5.6 KiB
Vaultik S3 Repository Structure
This document describes the structure and organization of data stored in the S3 bucket by Vaultik.
Overview
Vaultik stores all backup data in an S3-compatible object store. The repository consists of two main components:
- Blobs - The actual backup data (content-addressed, encrypted)
- Metadata - Snapshot information and manifests (partially encrypted)
Directory Structure
<bucket>/<prefix>/
├── blobs/
│ └── <hash[0:2]>/
│ └── <hash[2:4]>/
│ └── <full-hash>
└── metadata/
└── <snapshot-id>/
├── db.zst.age
└── manifest.json.zst
Blobs Directory (blobs/)
Structure
- Path format:
blobs/<first-2-chars>/<next-2-chars>/<full-hash> - Example:
blobs/ca/fe/cafebabe1234567890abcdef1234567890abcdef1234567890abcdef12345678 - Sharding: The two-level directory structure (using the first 4 characters of the hash) prevents any single directory from containing too many objects
Content
- What it contains: Packed collections of content-defined chunks from files
- Format: Zstandard compressed, then Age encrypted
- Encryption: Always encrypted with Age using the configured recipients
- Naming: Content-addressed using SHA256 hash of the encrypted blob
Why Encrypted
Blobs contain the actual file data from backups and must be encrypted for security. The content-addressing ensures deduplication while the encryption ensures privacy.

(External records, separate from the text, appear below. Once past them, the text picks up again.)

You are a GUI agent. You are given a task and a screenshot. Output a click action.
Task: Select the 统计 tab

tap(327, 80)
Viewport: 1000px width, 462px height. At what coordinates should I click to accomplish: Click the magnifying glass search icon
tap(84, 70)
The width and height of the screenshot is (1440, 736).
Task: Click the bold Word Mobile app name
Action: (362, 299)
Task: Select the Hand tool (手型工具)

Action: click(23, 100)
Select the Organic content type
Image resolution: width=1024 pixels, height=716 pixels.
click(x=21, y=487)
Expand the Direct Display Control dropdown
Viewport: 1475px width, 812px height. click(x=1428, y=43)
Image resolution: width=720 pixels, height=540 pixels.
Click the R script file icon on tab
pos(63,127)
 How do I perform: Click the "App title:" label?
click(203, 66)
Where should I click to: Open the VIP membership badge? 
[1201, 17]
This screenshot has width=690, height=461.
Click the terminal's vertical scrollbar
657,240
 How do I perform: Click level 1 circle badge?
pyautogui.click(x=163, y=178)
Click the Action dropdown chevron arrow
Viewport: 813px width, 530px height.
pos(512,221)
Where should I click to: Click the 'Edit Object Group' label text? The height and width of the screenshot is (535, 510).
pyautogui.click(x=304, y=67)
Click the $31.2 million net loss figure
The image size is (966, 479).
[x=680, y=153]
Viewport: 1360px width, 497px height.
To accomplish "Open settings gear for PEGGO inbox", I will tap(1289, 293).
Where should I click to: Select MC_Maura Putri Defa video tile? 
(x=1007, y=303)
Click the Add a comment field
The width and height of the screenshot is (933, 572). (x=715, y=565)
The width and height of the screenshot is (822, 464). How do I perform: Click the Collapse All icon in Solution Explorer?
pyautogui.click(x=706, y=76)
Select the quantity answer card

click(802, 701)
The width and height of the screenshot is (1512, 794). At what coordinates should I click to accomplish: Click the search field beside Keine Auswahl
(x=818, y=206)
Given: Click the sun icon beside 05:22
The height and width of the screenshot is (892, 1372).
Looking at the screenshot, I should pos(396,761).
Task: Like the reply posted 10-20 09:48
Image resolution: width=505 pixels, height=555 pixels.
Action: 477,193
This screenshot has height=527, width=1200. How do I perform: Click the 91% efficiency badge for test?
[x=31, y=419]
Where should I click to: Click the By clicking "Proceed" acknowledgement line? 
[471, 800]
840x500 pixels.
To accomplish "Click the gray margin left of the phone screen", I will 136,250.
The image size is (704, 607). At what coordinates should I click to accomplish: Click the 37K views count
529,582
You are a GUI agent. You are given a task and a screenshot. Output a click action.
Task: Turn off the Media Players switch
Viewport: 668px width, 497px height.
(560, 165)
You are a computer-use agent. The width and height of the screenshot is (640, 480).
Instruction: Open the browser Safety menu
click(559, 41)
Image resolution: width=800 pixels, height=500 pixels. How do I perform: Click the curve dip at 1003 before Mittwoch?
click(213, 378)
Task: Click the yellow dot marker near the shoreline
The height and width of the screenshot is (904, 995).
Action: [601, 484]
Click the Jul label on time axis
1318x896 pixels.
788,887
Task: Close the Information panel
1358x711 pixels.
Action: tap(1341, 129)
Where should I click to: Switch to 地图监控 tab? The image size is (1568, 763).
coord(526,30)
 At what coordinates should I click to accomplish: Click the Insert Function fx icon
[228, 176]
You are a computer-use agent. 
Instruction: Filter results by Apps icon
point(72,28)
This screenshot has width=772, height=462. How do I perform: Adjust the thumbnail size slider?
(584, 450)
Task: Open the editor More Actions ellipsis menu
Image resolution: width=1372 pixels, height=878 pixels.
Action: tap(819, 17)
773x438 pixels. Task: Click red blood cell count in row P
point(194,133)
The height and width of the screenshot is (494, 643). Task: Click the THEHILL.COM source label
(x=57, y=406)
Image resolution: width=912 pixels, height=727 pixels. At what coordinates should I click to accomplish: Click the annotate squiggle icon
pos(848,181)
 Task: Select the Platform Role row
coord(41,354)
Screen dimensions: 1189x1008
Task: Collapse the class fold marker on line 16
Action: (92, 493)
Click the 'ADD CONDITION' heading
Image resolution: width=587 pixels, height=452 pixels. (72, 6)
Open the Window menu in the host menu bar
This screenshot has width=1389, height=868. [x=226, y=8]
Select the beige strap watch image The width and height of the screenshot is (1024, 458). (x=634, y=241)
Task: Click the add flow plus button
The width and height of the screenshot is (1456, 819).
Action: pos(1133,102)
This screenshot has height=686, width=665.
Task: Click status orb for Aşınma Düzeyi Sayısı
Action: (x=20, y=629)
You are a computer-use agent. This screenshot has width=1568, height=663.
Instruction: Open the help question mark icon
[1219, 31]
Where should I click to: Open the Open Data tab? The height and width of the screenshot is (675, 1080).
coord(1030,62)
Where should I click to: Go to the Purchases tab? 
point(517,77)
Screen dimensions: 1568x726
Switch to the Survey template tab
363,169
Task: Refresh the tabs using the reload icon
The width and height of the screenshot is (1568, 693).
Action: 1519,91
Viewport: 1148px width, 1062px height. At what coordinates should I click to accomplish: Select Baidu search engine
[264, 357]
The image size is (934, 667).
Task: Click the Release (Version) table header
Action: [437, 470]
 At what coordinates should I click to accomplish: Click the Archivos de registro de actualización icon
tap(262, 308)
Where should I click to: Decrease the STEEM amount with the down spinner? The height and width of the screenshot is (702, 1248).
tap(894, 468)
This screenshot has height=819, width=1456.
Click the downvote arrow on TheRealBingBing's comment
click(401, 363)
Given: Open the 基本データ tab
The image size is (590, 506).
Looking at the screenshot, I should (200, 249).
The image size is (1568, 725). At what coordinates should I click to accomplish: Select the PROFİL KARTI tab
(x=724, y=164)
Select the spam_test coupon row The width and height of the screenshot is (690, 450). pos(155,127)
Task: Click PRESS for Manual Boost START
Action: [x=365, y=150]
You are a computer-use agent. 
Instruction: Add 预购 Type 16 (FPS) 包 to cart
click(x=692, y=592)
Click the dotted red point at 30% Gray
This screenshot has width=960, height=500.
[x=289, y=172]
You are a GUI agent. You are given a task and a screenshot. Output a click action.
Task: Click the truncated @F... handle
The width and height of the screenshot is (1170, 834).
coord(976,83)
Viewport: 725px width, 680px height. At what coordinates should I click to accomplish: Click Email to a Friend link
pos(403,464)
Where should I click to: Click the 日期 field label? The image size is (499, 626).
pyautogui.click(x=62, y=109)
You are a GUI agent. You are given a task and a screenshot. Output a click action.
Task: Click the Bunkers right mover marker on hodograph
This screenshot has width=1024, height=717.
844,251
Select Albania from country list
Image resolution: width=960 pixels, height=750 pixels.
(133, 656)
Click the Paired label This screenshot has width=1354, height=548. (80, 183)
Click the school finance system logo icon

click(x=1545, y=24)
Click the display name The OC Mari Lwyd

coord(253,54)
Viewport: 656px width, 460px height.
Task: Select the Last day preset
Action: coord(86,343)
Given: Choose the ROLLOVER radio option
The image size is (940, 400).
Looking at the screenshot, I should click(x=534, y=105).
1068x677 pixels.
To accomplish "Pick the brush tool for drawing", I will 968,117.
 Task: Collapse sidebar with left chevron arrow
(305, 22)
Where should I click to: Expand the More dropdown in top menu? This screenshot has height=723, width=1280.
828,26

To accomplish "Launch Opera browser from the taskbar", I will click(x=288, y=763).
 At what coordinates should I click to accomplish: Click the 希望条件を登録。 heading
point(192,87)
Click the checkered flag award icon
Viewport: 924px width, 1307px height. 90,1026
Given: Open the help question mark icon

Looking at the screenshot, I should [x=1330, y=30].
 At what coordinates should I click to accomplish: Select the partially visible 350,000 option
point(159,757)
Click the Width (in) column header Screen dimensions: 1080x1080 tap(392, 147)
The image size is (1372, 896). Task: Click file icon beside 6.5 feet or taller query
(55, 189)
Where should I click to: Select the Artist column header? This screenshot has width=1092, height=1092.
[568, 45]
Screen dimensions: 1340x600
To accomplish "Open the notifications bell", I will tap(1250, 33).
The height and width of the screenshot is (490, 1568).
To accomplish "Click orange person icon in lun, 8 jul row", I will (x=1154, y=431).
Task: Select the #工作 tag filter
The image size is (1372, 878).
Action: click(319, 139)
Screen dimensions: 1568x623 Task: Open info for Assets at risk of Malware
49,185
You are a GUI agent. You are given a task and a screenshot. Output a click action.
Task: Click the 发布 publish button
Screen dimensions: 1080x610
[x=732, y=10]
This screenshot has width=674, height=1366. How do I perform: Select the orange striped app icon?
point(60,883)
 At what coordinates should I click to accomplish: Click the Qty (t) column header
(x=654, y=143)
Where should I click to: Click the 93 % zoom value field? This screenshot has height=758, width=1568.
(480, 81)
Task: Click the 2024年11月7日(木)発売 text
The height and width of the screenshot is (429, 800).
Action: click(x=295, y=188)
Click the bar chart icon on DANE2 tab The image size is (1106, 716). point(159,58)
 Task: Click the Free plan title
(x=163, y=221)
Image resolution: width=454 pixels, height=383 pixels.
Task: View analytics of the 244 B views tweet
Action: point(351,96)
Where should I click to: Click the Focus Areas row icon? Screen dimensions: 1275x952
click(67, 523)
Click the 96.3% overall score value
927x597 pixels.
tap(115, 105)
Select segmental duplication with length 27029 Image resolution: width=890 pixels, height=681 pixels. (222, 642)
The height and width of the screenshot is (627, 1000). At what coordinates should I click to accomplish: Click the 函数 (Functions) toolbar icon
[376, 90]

Metadata Directory (metadata/)
Each snapshot has its own subdirectory named with the snapshot ID.
Snapshot ID Format
- Format:
<hostname>_<snapshot-name>_<RFC3339>(or<hostname>_<RFC3339>if no name was specified) - Example:
laptop_home_2024-01-15T14:30:52Z - Components:
- Short hostname (everything before the first dot is stripped from the FQDN)
- Snapshot name from the configured
snapshots:map (optional) - RFC3339 UTC timestamp
Files in Each Snapshot Directory
db.zst.age - Encrypted Database
- What it contains: Pruned binary SQLite database for this snapshot
- Format: Binary SQLite → Zstandard compressed → Age encrypted
- Encryption: Encrypted with Age
- Purpose: Contains full file metadata, chunk mappings, and all relationships
- Why encrypted: Contains sensitive metadata like file paths, permissions, and ownership
manifest.json.zst - Unencrypted Blob Manifest
- What it contains: JSON list of all blob hashes referenced by this snapshot
- Format: JSON → Zstandard compressed (NOT encrypted)
- Encryption: NOT encrypted
- Purpose: Enables pruning operations without requiring decryption keys
- Structure:
{
"snapshot_id": "laptop_home_2024-01-15T14:30:52Z",
"timestamp": "2024-01-15T14:30:52Z",
"blob_count": 42,
"blobs": [
"cafebabe1234567890abcdef1234567890abcdef1234567890abcdef12345678",
"deadbeef1234567890abcdef1234567890abcdef1234567890abcdef12345678",
...
]
}
Why Manifest is Unencrypted
The manifest must be readable without the private key to enable:
- Pruning operations - Identifying unreferenced blobs for deletion
- Storage analysis - Understanding space usage without decryption
- Verification - Checking blob existence without decryption
- Cross-snapshot deduplication analysis - Finding shared blobs between snapshots
The manifest only contains blob hashes, not file names or any other sensitive information.
Security Considerations
What's Encrypted
- All file content (in blobs)
- All file metadata (paths, permissions, timestamps, ownership in db.zst.age)
- File-to-chunk mappings (in db.zst.age)
What's Not Encrypted
- Blob hashes (in manifest.json.zst)
- Snapshot IDs (directory names)
- Blob count per snapshot (in manifest.json.zst)
Privacy Implications
From the unencrypted data, an observer can determine:
- When backups were taken (from snapshot IDs)
- Which hostname created backups (from snapshot IDs)
- How many blobs each snapshot references
- Which blobs are shared between snapshots (deduplication patterns)
- The size of each encrypted blob
An observer cannot determine:
- File names or paths
- File contents
- File permissions or ownership
- Directory structure
- Which chunks belong to which files
Consistency Guarantees
- Blobs are immutable - Once written, a blob is never modified
- Blobs are written before metadata - A snapshot's metadata is only written after all its blobs are successfully uploaded
- Metadata is written atomically - Both db.zst.age and manifest.json.zst are written as complete files
- Snapshots are marked complete in local DB only after metadata upload - Ensures consistency between local and remote state
Pruning Safety
The prune operation is safe because:
- It only deletes blobs not referenced in any manifest
- Manifests are unencrypted and can be read without keys
- The operation compares the latest local DB snapshot with the latest S3 snapshot to ensure consistency
- Pruning will fail if these don't match, preventing accidental deletion of needed blobs
Restoration Requirements
To restore from a backup, you need:
- The Age private key - To decrypt blobs and database
- The snapshot metadata - Both files from the snapshot's metadata directory
- All referenced blobs - As listed in the manifest
The restoration process:
- Download and decrypt the database dump to understand file structure
- Download and decrypt the required blobs
- Reconstruct files from their chunks
- Restore file metadata (permissions, timestamps, etc.)